Uber has acquired Postmates, the popular U.S.-only delivery service, for $2.65 billion, the two companies announced today. It’s by far the most significant expansion of Uber’s delivery services since the company first introduced UberEats in 2014. The deal is set to close by Q1 of 2021.
The expansion of Uber’s food-delivery services makes sense for the company’s future; its ride-hailing roots have taken a major hit in 2020 thanks to the ongoing pandemic. But it’s also a tenuous move from a company that’s under constant scrutiny for not paying its workers livable wages.
Whether or not Uber and Postmates will succeed moving forward is unclear — but the companies will certainly be fighting an uphill battle on this one. Food delivery isn’t exactly a profitable sector, even with the slight stay-at-home uptick in business from the pandemic. We can only hope the companies’ workers don’t serve too much as collateral in the deal.
What does this mean for the drivers? — Uber and Postmates are still going to operate as separate websites and applications, at least in the immediate future. It’s not clear from Uber’s acquisition announcement whether or not Postmates will now have the exact same merchant selection as Uber Eats and vice versa.
On some level, at least, Uber Eats drivers will now also be Postmates drivers. Uber says both apps will be “supported by a more efficient, combined merchant and delivery network,” which points to the two companies’ fleets becoming one. Uber alludes to drivers having the ability to pick up orders across both networks to increase efficiency.
Uber’s not doing so hot — At the peak of the pandemic, Uber saw its ride-hailing business dip about 80 percent. Though the company is reporting better numbers since that point, the pandemic is still really, really bad in many places — which means ride-hailing isn’t likely to return to normalcy for a long while.
Uber Eats has really been the company’s only saving grace during the pandemic, as more people turn to contactless delivery services to avoid human contact. Since mid-March, Uber Eats has seen an 89 percent year-over-year bookings increase.
Uber’s Hail Mary — This move is looking a lot like a Hail Mary from Uber — the company has only really seen any growth from food delivery this year, so it’s doubling down on that sector whether it has the cash-on-hand to do so or not. This will definitely expand Uber’s delivery network, but it’s less clear whether or not it will be profitable. Uber isn’t exactly known for being profitable.

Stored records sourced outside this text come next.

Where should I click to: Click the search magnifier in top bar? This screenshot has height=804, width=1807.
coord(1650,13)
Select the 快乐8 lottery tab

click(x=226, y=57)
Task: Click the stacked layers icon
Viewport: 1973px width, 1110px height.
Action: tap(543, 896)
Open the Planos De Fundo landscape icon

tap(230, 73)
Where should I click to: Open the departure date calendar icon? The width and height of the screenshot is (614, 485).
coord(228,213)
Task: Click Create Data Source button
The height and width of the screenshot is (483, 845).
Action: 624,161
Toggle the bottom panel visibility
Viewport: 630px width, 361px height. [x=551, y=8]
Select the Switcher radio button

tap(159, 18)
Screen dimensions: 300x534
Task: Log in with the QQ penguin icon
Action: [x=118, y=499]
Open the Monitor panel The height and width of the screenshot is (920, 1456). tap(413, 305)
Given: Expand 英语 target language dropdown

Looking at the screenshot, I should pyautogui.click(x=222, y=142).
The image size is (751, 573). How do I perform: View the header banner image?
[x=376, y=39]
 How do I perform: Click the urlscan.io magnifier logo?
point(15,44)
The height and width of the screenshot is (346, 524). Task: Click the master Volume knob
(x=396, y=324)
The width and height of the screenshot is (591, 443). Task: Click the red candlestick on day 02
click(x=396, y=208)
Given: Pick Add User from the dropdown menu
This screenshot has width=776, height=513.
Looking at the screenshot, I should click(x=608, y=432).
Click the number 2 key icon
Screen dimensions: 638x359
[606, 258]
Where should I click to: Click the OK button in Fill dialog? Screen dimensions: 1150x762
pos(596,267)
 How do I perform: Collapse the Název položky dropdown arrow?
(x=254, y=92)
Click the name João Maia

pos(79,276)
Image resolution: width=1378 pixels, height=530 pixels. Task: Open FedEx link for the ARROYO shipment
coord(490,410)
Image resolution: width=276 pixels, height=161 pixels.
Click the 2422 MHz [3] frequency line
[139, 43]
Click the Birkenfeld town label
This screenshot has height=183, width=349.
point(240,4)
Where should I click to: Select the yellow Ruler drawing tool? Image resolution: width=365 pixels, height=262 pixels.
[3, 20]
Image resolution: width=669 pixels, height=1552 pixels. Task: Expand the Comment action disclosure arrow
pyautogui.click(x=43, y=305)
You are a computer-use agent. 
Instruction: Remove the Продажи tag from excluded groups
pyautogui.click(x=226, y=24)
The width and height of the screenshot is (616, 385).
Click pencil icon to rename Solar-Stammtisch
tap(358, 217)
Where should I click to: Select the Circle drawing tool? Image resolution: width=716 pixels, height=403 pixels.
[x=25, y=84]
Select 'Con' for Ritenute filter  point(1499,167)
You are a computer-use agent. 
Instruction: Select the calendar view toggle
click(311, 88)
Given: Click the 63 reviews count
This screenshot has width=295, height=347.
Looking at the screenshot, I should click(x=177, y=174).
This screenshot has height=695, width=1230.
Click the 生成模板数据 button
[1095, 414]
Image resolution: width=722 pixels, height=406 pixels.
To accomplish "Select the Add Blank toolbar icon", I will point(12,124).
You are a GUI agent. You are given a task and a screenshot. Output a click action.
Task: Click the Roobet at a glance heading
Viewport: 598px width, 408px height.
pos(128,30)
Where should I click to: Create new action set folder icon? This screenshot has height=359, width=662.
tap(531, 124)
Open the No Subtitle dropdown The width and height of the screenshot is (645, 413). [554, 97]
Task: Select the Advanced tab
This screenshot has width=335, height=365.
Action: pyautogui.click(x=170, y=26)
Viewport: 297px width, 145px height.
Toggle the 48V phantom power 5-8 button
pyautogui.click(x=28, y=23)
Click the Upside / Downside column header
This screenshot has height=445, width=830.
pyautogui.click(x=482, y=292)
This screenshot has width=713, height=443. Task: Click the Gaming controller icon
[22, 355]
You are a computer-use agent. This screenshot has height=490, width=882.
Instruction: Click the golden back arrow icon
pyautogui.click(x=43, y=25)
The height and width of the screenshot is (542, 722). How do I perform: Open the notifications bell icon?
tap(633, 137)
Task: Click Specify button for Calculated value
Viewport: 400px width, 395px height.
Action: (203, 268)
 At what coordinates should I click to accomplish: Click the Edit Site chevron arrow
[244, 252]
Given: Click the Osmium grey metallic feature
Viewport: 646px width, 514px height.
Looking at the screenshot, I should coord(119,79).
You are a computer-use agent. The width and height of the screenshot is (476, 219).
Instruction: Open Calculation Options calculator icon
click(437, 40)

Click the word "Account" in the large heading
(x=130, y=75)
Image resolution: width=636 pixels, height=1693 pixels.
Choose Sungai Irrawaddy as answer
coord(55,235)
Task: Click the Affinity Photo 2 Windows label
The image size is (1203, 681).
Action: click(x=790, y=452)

Something else Uber isn’t known for: being considerate of the drivers that power its services. How exactly the acquisition will affect drivers — whether or not there will be layoffs or wage changes, for example — remains to be seen. This could just add extra chaos to an already hectic job. Based on the company’s track record, we won’t be holding our breath for better treatment of Uber’s workers any time soon.